--- Start of Article ---

BITC.U Discount: 0.58%


By Alex Tapscott


Last week, I was down in Austin for Consensus, one of the world’s largest and longest running Web3 events. In contrast to the past two years, 2023’s event was a more subdued affair. By some estimates, attendance was down by around 75%. A lot fewer celebrities dropped by as the biggest players have pulled back on endorsement deals in the wake of the FTX debacle. Still, despite the more modest showing, the mood was good. The feeling was that a lot of so-called “tourists” – people who came to Web3 seeking riches and glory in the last bull market- had gone, but that all the best builders, developers, and teams were still at it. Web3 entrepreneurs and developers remained committed to building through the bear, and the mood was quite collaborative.

Here are my THREE big takeaways from the event:

1. Fundraising in Full Swing: Many of the people I spoke to are entrepreneurs looking to raise capital. Perhaps that is because I ‘self selected’ to attend meetups connecting investors and founders, but the trend extended beyond these arranged meetings. As Andrew observed on this week’s DeFi Decoded, a lot of companies raise capital on a 2-3 year runway, so it is logical that anyone who funded in 2021 would be looking at a short runway before needing to launch another round. Given the fact that Web3 VCs raised tens of billions of dollars in 2021 and 2022, it is surprising that some companies see a paucity of willing investors, but good projects still get funded and the view is many VCs are either nursing wounds from the last cycle or waiting for valuations to come to them.

2. The Offshoring of Web3 Due to Regulatory Uncertainty: The view from attendees is that the U.S.’s inability to establish a clear regulatory crypto framework at the pace of other nations, and its choice to use enforcement actions as the primary policy tool, may prove detrimental to its competitiveness. Attendees from Hong Kong, Dubai, and even Europe were quick to draw a stark contrast between the approach of their governments and that of the U.S. To be sure, the conference’s attendance pool of policymakers and traditional enterprises highlighted the evolution of the industry and highlight the support it has in some corners of D.C., but overall the tone on the U.S. is bearish. There was even a rumour that Consensus itself, an emblem of U.S. Web3 leadership is moving offshore next year- perhaps to Canada! Web3 is a global industry emerging at a time when technology tools are more distributed than ever. The view is the U.S. has a lot more to lose here than before when it would have been a default winner regardless of the position government took.

3. Enterprise Adoption Continues, But Regulatory Fog Clouds Outlook: Big businesses remain excited about the potential of Web3 and its use cases. There are a lot of experiments going on, and some companies are leaning into this technology very hard, such as Google with its Web3 cloud services business, Visa with its major hiring efforts, or Mastercard building credentialing systems for Web3. But the prevailing feeling is that until there is some regulatory clarity, big companies will not go “all-in” on any Web3 application that requires them to buy, hold, earn, or reward customers with tokens.

Visa Hiring Crypto Developers to Front its Ambitious Crypto Product Roadmap

Visa is hiring experienced crypto developers to help drive the mainstream adoption of public blockchain networks and stablecoin payments. The company's head of crypto, Cuy Sheffield, took to Twitter to reveal an "ambitious crypto product roadmap.” The vacancies are for senior software engineers, and this move highlights the growing interest of major players in the finance industry in cryptocurrency and its underlying technology. Visa's efforts to hire experienced crypto developers come in the wake of its announcement that it is committed to expanding its offerings in the space as it explores opportunities for the conversion of digital assets into fiat payments.

--- End of Article ---

*Problems to work on:*
**1.** Answer these questions from the Consensus conference piece:
(a) By roughly how much was attendance down this year, according to some estimates?
(b) Attendees from which three places contrasted their governments' approach with that of the U.S.?
(c) Who is Visa's head of crypto?
**2.** Extend the Consensus conference piece past its final sentence.
The rows aren't needed for any of this work.

--- Start of Provided information ---

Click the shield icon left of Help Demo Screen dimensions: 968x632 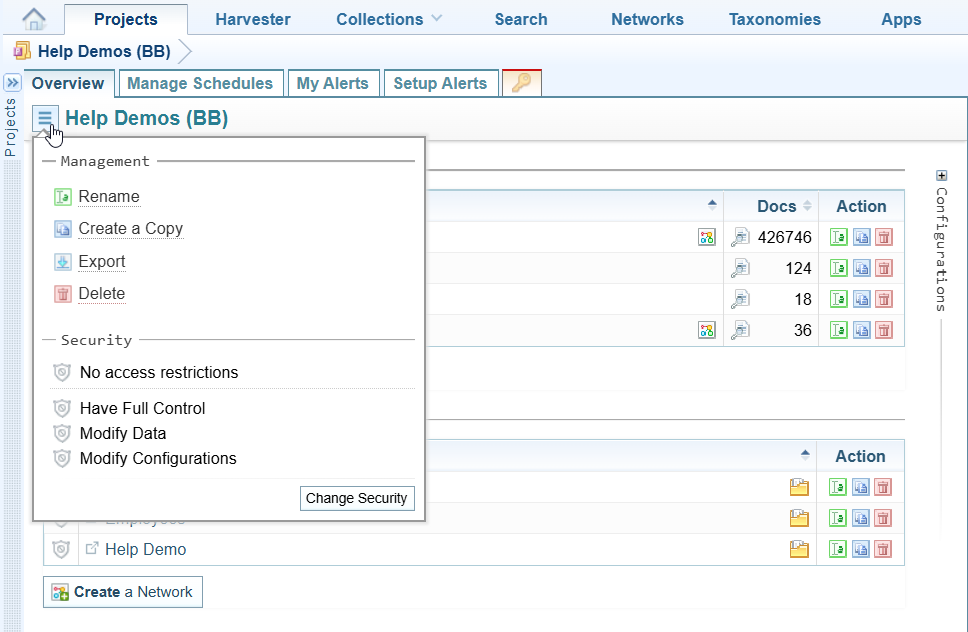[61, 549]
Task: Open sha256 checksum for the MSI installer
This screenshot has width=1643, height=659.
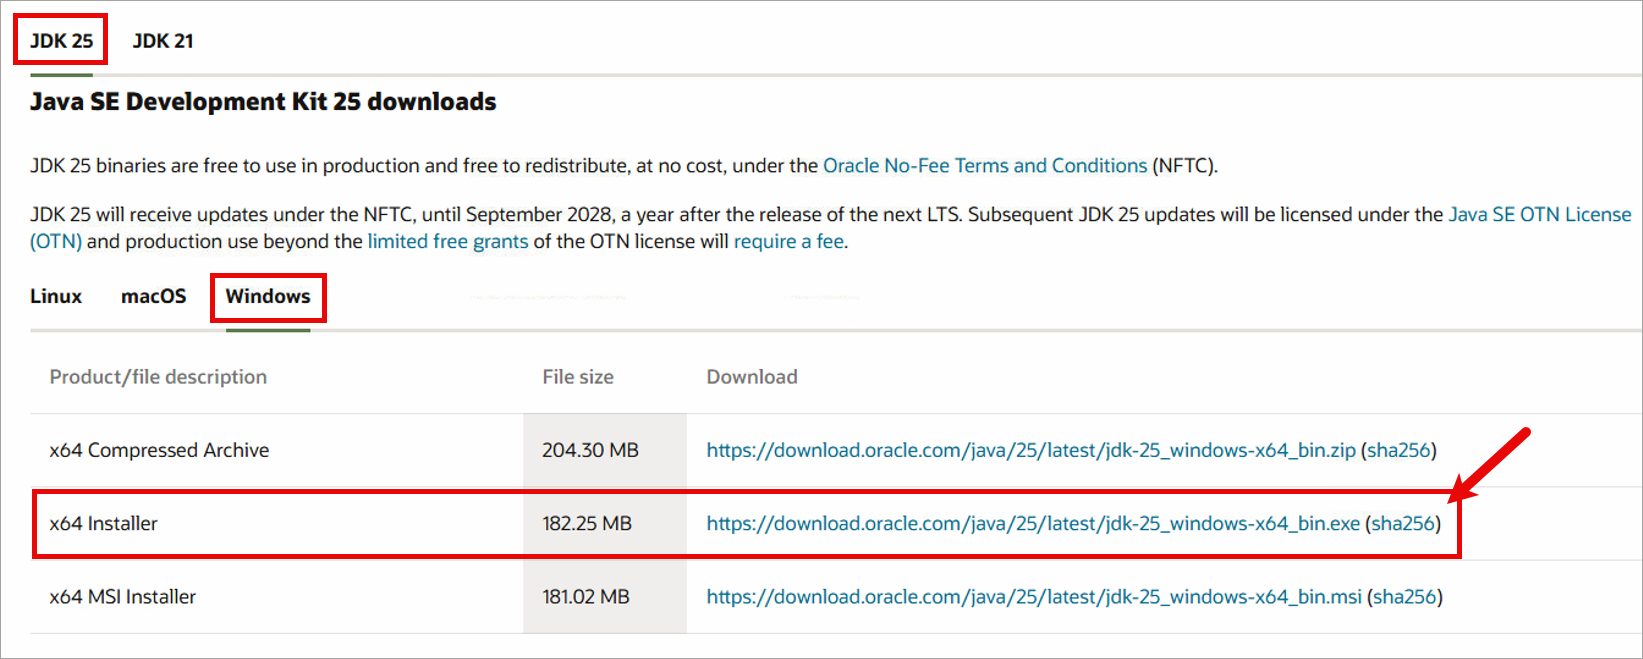Action: point(1404,597)
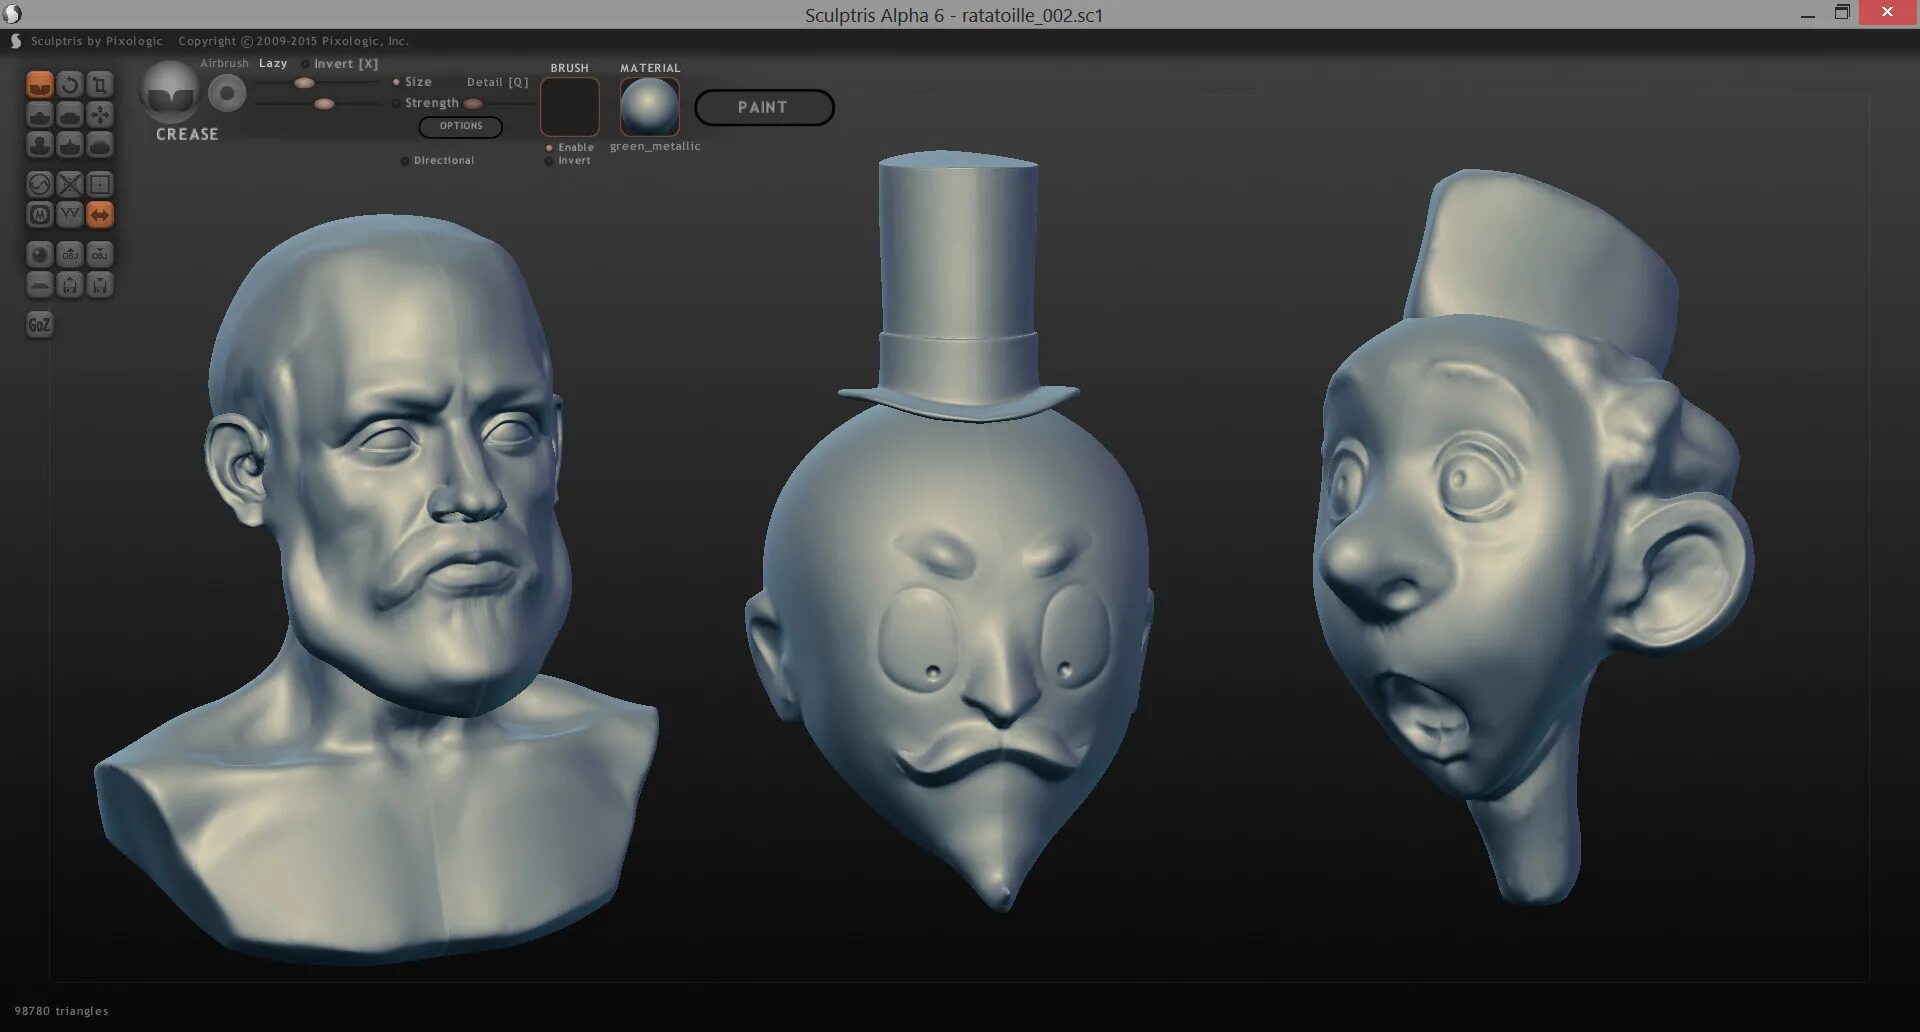Select the Rotate tool icon

pyautogui.click(x=69, y=84)

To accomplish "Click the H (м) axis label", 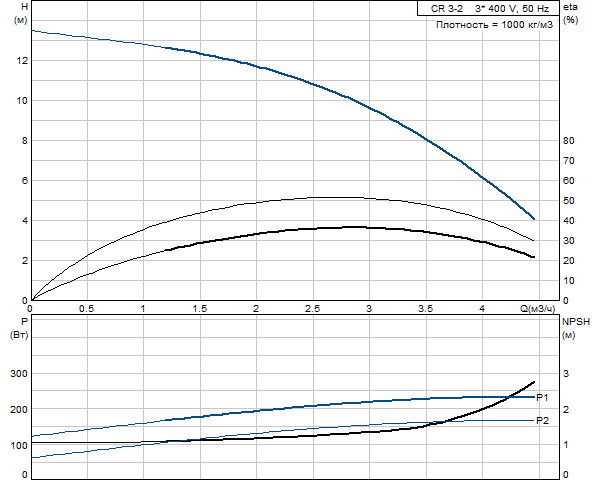I will click(21, 13).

--- End of Provided information ---

*Task-by-task answers:*
**1.**
(a) Around 75%.
(b) Hong Kong, Dubai, and Europe.
(c) Cuy Sheffield.

**2.**
Mastercard’s Crypto Credential: A New Era of Trust in Transactions

Mastercard has launched the Mastercard Crypto Credential to establish trusted interactions between consumers and businesses using public blockchain networks. It provides a set of common standards and infrastructure that will help unlock various use cases. This credential will define verification standards and levels, provide necessary enabling technology, and tap into CipherTrace's services to ensure compliance. Mastercard is collaborating with crypto wallet providers and public blockchain network organizations to enhance trust and fuel innovation in NFTs, ticketing, enterprise, and other payment solutions.

Google Cloud Launches Web3 Program to Help Founders Build, Scale, and Innovate

Google Cloud has launched a new program aimed at helping emerging Web3 startups and projects build and scale faster and more securely. Web3 builders will be able to focus on innovation rather than infrastructure by building on Google's fully managed, serverless platform at no cost, along with access to community, resources, and Web3-specific benefits. These benefits include access to up to $200,000 in Google Cloud credits over two years, early access to Google Cloud Web3 products, free access to advanced hands-on learning labs, gated Discord channels, and exclusive grants and investments from partner foundations. Google Cloud aims to help Web3 founders and developers move fast and build the future together.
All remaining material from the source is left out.